Open Degubi opened 2 years ago

Degubi commented 2 years ago

Is your feature request related to a problem? Please describe.

I have a use case, where I need to rotate the camera when the user's cursor goes near the edge of the screen. At the moment it is implemented with me rotating the model itself, but this has been causing problems.

Describe the solution you'd like

There are these 2 fuctions in OrbitControls.js that would be useful if they were public: 'rotateLeft' and 'rotateUp'. This way I could call them by hand to rotate the camera.
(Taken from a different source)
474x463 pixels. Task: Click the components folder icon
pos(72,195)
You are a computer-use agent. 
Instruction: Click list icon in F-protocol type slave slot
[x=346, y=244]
Describe alternatives you've considered

1 more thing I tried was to use the 'autoRotate' feature, but this doesn't work because in my use case the rotation only happens when the user's mouse button is held down. (however autoRotate doesn't work when the mouse button is being held down) This could be another solution if we could control whether the autoRotation should occur even with the mouse button held down.

Mugen87 commented 2 years ago

It was already discussed in the past to expose certain methods of OrbitControls. At that time, it was decided to not do this in order to keep the public interface compact (see #9005). Not sure we want to revisit this topic again...

Degubi commented 2 years ago

Yeah. After seeing the discussion in #9005 I decided to modify OrbitControls for myself. IMO it might be worth to reconsider it tho, because so many people have asked for this. I don't see a reason why everyone should modify it for themselves because of the same missing API-s. But I can see your point too.

Mugen87 commented 2 years ago

IMO it might be worth to reconsider it tho, because so many people have asked for this.

True, this feature request came up multiple times in the past. I'm open to reconsider this issue and expand the interface of OrbitControls like suggested in #9005 if it's okay with @WestLangley and @mrdoob.

WestLangley commented 2 years ago

In addition to rotateLeft(), rotateUp(), there is panLeft(), panUp(), pan(), dollyIn(), dollyOut().

@mrdoob has placed the controls in the examples directory, instead of core, so users can modify the code to their liking.

I would be inclined to leave the code as-is.

LasseD commented 2 years ago

I have modified OrbitControls and exposed the dollyIn() and dollyOut() methods in one of my libraries, which makes me believe there are many others who are going this route without raising requests here. It might be much more desired than what is currently apparent.

Also. When using OrbitControls for controlling the camera, while also providing other types of camera controls, the easy and functional way of achieving this appears to be to forward camera movements from the other sources to OrbitControls.

Stemu2000 commented 1 year ago

Another vote for exposing them ;-)! ... These are useful functions that should be public.

sguimmara commented 1 year ago

We would be really interested with this feature too, to avoid forking the code. Maybe a very minimal PR to simply expose the required functions as methods of OrbitControls, which would not be a breaking change, and would not otherwise change the behaviour of the class.

arcasoy commented 1 year ago

Also interested in exposing these methods, along with creating other public methods to manipulate OrbitControls programmatically.

My application uses state to save OrbitControls position, target, rotation, and matrix at certain points, then reapply those saved states when required later on. I have written some custom code to damp/lerp within a useFrame to smoothly animate that motion, but feel as though something supported by Three and more widely used would be useful for others as well.

This functionality would give users control of the camera, but then allow the application to take over when needed. I can forsee a similar method, perhaps .to(), being used in other Cameras as well such as a PerspectiveCamera. This would be used in conditions where .saveState() and .reset() is not feasible to use since multiple states need to be saved.

levsa commented 4 months ago

+1 to expose rotateLeft/rotateUp. It is often one wants to control these programmatically, for example by reading a setting or connecting to a slider (e.g. using datgui), settings that can be persisted.